Just when I keep saying that The Killing can’t get any better, another new episode arrives that surpasses the amazing heights of the last one. Tonight’s installment of The Killing, “Six Minutes,” was the most harrowing and emotionally satisfying yet. Even scene, every single moment of this episode, moved with intensity and purpose, right down to the chilling conclusion, where Ray Seward, believed by Linden to be innocent of the crime of killing his wife, hanged there, squirming, his life slowly and cruelly ending in front of our eyes. For a show as dark and gritty as The Killing, this may have been the show’s bleakest episode to date, but the sad tone and difficult material did not take away from the astounding performances of Mireille Enos, Joel Kinnaman, and, especially, Peter Sarsgaard, and the expertly written dram that filled “Six Minutes” from beginning to end.
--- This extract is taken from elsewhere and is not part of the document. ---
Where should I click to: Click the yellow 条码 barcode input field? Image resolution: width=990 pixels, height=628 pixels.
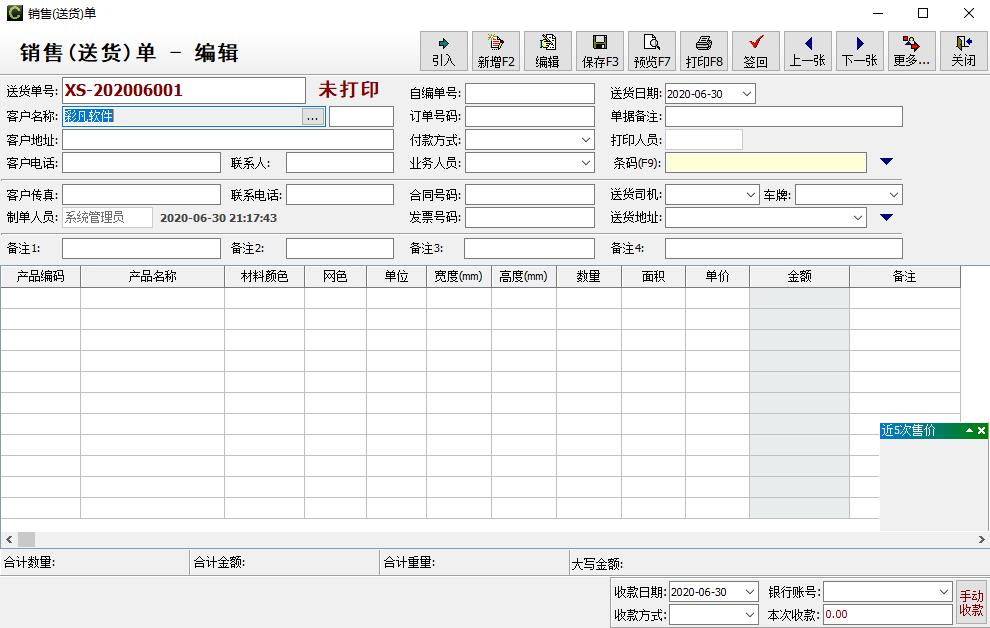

The majority of “Six Minutes” was essentially a two actor play between Mireille Enos and Peter Sarsgaard. As the two went back and forth with Linden trying to prove Seward’s innocence, they discussed the fear of death, importance of family, and the difficulty of parenthood, connecting on a level that they never had before.The conversations between the two boasted some of the most well-written and well-acted scenes that The Killing has ever produced; with each word uttered or paused shared, we saw the similarities between Linden and Seward, as the line between criminal and detective blurred and the two of them found understanding with one another right up until Seward met his ill-fated, untimely death.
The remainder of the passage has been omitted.